Wednesday, October 30, 2019

More Evidence Supports The Younger Dryas Impact Hypothesis

More studies are showing support for the Younger Dryas Impact Hypothesis, which increasingly looks like it had an impact on a global basis. In my view, this is the most plausible explanation. 
The Younger Dryas Impact Hypothesis, controversial from the time it was presented in 2007, proposes that an asteroid or comet hit the Earth about 12,800 years ago causing a period of extreme cooling that contributed to extinctions of more than 35 species of megafauna including giant sloths, sabre-tooth cats, mastodons and mammoths. It also coincides with a serious decline in early human populations such as the Clovis culture and is believed to have caused massive wildfires that could have blocked sunlight, causing an "impact winter" near the end of the Pleistocene Epoch. . . .
While the brief return to ice-age conditions during the Younger Dryas period has been well-documented, the reasons for it and the decline of human populations and animals have remained unclear. The impact hypothesis was proposed as a possible trigger for these abrupt climate changes that lasted about 1,400 years.
There is also evidence supporting Greenland as a primary impact location:
[A] team of researchers found unusually high concentrations of platinum and iridium in outwash sediments from a recently discovered crater in Greenland that could have been the impact point. Although the crater hasn't been precisely dated yet, Moore says the possibility is good that it could be the "smoking gun" that scientists have been looking for to confirm a cosmic event.

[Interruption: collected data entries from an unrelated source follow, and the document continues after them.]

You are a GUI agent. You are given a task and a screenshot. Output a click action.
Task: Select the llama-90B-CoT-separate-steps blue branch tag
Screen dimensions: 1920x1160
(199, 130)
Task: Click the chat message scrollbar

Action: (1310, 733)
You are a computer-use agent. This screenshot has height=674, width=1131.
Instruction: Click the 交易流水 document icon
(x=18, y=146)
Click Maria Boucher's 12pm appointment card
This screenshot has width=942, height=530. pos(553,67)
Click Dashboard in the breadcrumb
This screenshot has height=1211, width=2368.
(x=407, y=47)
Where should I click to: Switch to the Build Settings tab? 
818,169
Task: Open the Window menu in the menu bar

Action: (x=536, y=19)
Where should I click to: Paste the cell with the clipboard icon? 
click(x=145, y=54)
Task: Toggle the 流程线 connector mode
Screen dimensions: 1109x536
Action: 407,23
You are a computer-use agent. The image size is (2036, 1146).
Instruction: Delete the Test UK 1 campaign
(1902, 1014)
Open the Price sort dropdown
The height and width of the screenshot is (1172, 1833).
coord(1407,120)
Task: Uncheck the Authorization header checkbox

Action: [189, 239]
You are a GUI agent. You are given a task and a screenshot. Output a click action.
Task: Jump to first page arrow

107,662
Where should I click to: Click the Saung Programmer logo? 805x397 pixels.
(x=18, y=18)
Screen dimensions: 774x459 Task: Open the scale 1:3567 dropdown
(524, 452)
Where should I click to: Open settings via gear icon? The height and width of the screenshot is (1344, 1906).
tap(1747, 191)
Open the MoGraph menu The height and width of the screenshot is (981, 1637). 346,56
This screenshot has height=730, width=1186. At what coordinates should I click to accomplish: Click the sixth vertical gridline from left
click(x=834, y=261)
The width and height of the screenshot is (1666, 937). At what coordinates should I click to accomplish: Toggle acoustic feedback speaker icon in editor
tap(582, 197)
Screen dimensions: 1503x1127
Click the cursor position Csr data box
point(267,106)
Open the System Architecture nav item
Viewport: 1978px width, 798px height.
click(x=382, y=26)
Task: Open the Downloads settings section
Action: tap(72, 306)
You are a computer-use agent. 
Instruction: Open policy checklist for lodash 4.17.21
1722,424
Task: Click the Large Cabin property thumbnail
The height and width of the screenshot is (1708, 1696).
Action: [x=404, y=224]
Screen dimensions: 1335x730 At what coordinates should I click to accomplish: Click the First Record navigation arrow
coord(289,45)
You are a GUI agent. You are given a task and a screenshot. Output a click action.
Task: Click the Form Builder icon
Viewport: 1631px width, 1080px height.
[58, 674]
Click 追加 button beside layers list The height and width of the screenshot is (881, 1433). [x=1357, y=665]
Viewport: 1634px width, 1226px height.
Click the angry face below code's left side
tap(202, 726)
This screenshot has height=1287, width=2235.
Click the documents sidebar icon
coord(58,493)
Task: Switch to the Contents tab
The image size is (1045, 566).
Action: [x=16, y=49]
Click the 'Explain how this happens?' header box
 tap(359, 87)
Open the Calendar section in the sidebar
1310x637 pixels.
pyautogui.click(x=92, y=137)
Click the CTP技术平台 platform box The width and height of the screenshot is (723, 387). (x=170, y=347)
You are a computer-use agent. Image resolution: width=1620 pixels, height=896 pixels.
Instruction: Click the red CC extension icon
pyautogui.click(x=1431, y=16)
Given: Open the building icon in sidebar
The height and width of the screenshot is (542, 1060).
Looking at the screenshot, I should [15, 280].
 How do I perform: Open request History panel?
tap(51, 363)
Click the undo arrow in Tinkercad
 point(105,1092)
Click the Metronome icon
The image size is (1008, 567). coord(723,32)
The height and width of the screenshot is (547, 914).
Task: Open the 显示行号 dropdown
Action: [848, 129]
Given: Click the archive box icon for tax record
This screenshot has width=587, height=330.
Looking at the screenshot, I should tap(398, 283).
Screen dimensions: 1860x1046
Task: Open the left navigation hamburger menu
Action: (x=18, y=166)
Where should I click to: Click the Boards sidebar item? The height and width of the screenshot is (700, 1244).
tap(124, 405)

Additionally, data from South America and elsewhere suggests the event may have actually included multiple impacts and airbursts over the entire globe.
The journal reference for the article quoted above is:

Christopher R. Moore, et al., "Sediment Cores from White Pond, South Carolina, contain a Platinum Anomaly, Pyrogenic Carbon Peak, and Coprophilous Spore Decline at 12.8 ka." 9(1) Scientific Reports (2019).. DOI: 10.1038/s41598-019-51552-8

But, multiple other similar anomalies in other locations are also noted:
Moore also was lead author on a previous paper documenting sites in North America where platinum spikes have been found and a co-author on several other papers that document elevated levels of platinum in archaeological sites, including Pilauco, Chile -- the first discovery of evidence in the Southern Hemisphere. 
"First, we thought it was a North American event, and then there was evidence in Europe and elsewhere that it was a Northern Hemisphere event. And now with the research in Chile and South Africa, it looks like it was probably a global event," he says.
Several prior posts at this blog have examined this hypothesis in more depth:

* Hiding In Plain Sight (May 3, 2017).


neo said...

if this impact event happened today, would it stop then reverse global warming plunging us into an ice age?

andrew said...

Maybe, after killing five billion people or so.

neo said...

i decided to look up this,

4 Criticism

4.1 Criticism of chronology and age-dating
4.2 Disputed origin and occurrence of physical evidence
4.2.1 Claims for carbon spherules, nanodiamonds, magnetic particles, and extraterrestrial platinum
4.2.2 Evidence for widespread fires
4.2.3 Reproducibility of results
4.2.4 Supposed impact crater in Greenland

that's a lot of issues with the hypothesis

andrew said...

There are, but the new data reported, for example, in this most recent study, address these issues.